- **The problem**:
Going through the material below, output exactly the lines from the one containing "Screen dimensions: 374x241" through the one containing "the Georgia state", and no pictures.

- **Working data**:

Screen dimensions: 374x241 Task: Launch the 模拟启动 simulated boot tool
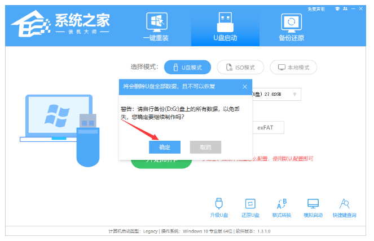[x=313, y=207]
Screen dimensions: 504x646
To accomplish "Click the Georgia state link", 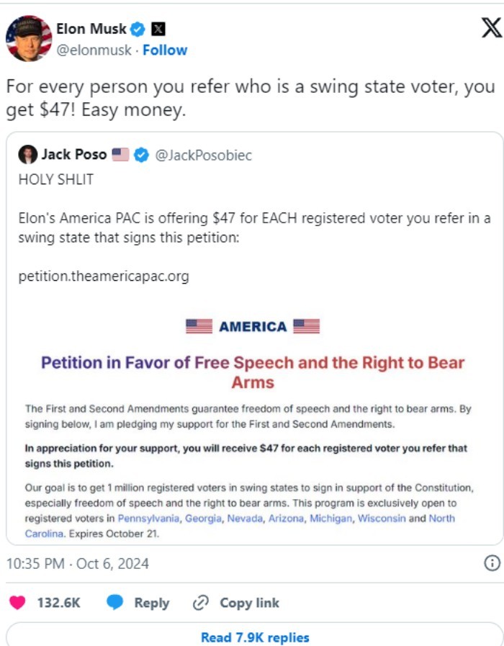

...

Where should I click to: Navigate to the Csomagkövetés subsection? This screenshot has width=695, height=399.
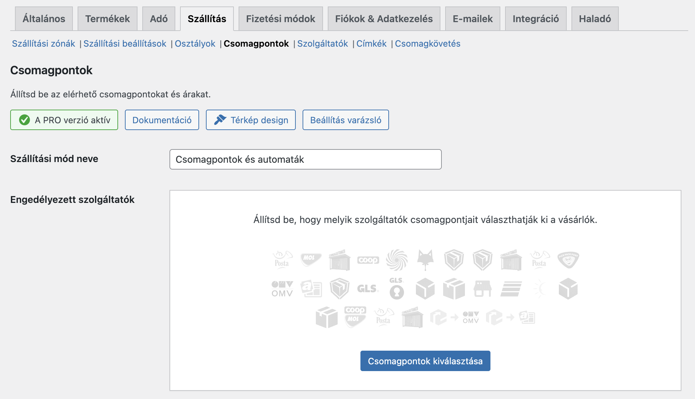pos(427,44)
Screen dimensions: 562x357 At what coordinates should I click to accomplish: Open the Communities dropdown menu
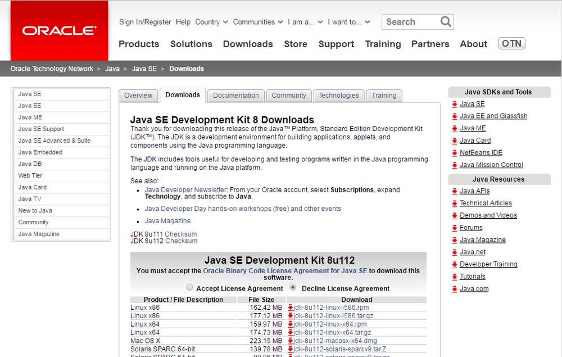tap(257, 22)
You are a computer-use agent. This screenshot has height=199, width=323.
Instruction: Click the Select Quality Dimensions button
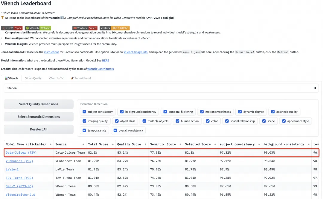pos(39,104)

- **Task answer**:
Screen dimensions: 374x241 Task: Launch the 模拟启动 simulated boot tool
[x=313, y=207]
Screen dimensions: 504x646
To accomplish "Click the Georgia state link", 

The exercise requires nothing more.